Any Fort in a storm
Country Life UK|July 08, 2020
Interesting coastal houses for sale include a formerly piratical home on the Helford, a hidden, creekside recording studio and three Napoleonic-era forts
Penny Churchill
Any Fort in a storm

TODAY sees the launch onto the market, for the first time in 41 years, of historic, Grade II-listed Trerose Manor at Mawnan on Rosemullion Head, which overlooks Falmouth Bay and the Helford River estuary in Cornwall. For sale through Falmouth-based Jonathan Cunliffe (01326 617447) at a guide price of £1.95 million, the story of Trerose Manor is the story of the families—some distinguished, others less so—who have owned it over the years.

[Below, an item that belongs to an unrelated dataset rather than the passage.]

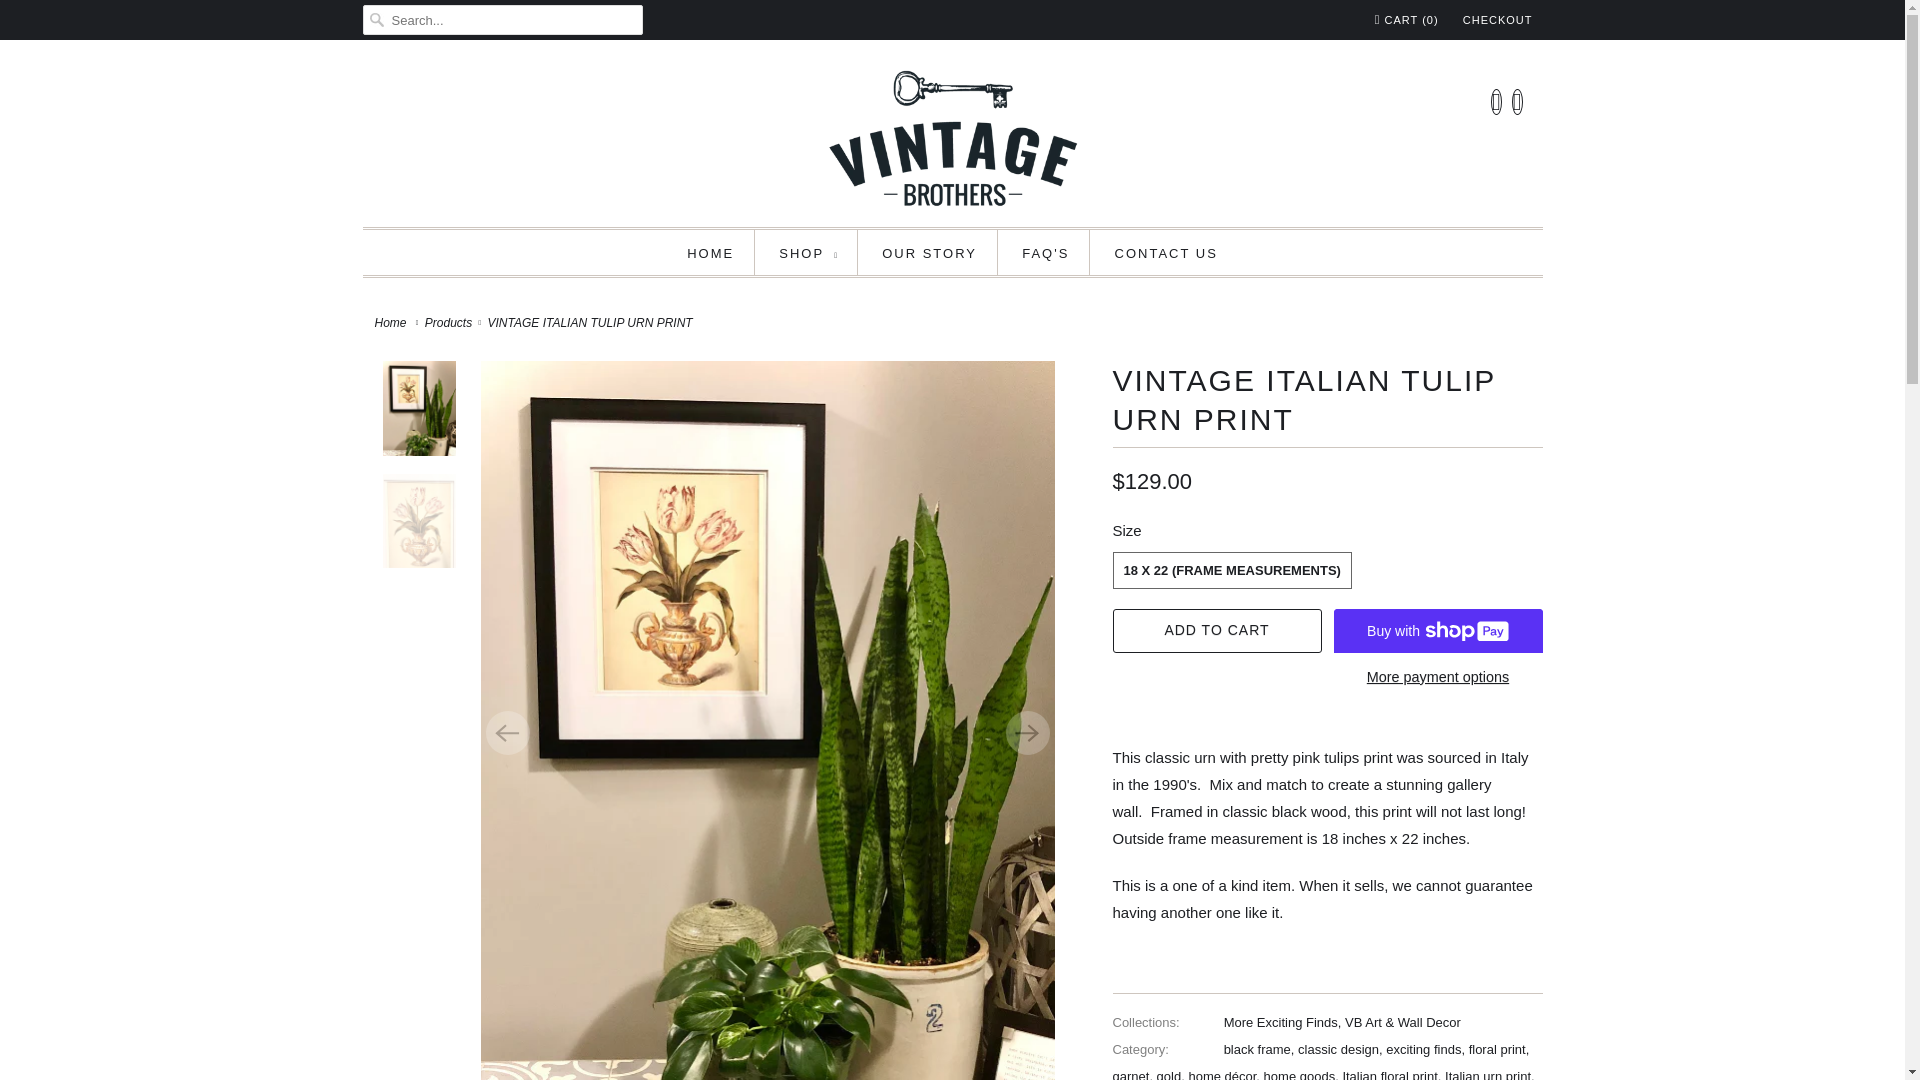 The height and width of the screenshot is (1080, 1920). Describe the element at coordinates (1488, 1074) in the screenshot. I see `Products tagged Italian urn print` at that location.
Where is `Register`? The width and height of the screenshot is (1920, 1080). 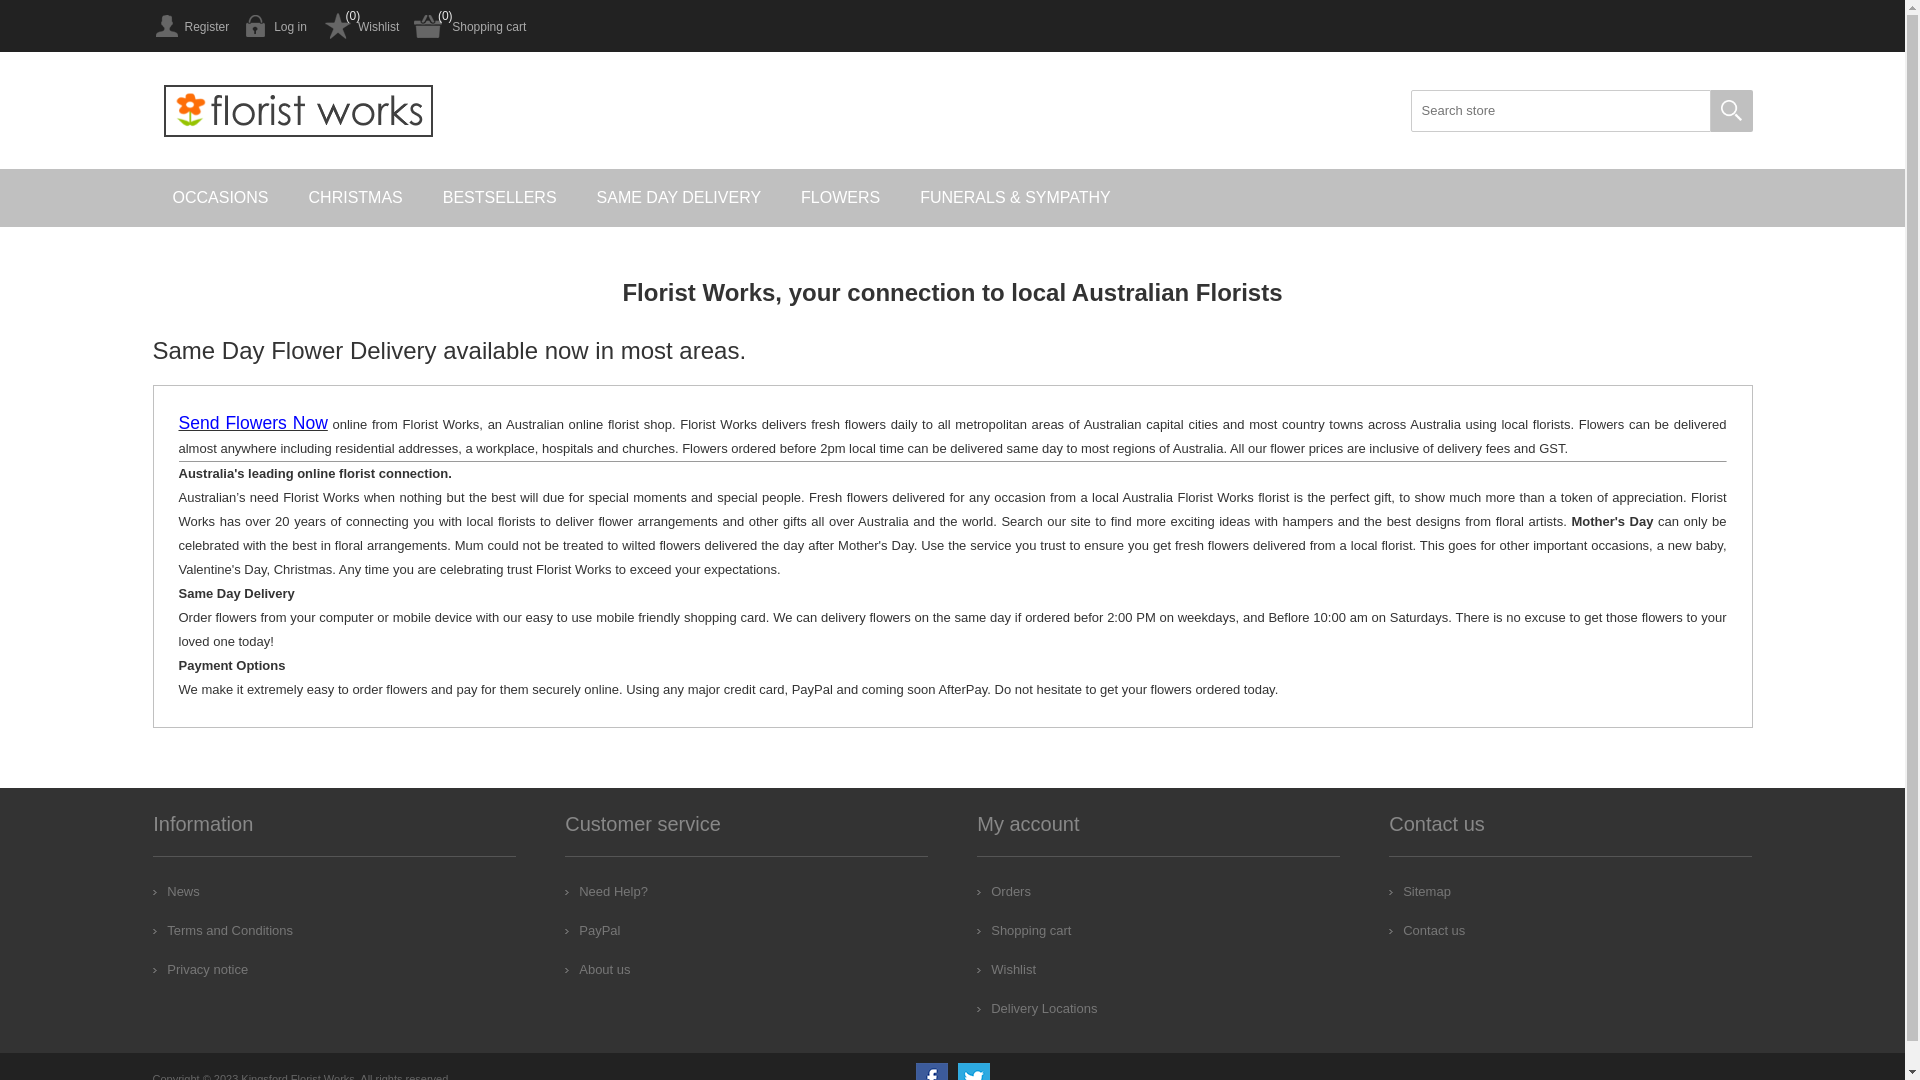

Smuggling and piracy were a way of life for many of Cornwall’s great seafaring families

The ancient manor of Trerose—‘the house on the headland’—once included much of Mawnan parish and extended upriver. Here, following the departure of the Romans from Britain, Helford’s heavily wooded creeks and inlets provided a safe haven for the native Cornish, who dodged the advance of Anglo- Saxon invaders by stealthily escaping, under sail or oar, via the Helford to Brittany. Centuries later, some returned with William the Conqueror to reclaim their stolen lands.

Smuggling and piracy were a way of life for many of Cornwall’s great seafaring families,among them the Killigrews of Arwenack in Falmouth, who acquired Trerose in the late 1500s. Despite their notoriety, the Crown was usually prepared to turn a blind eye to such activities in return for Cornish support when invasion threatened.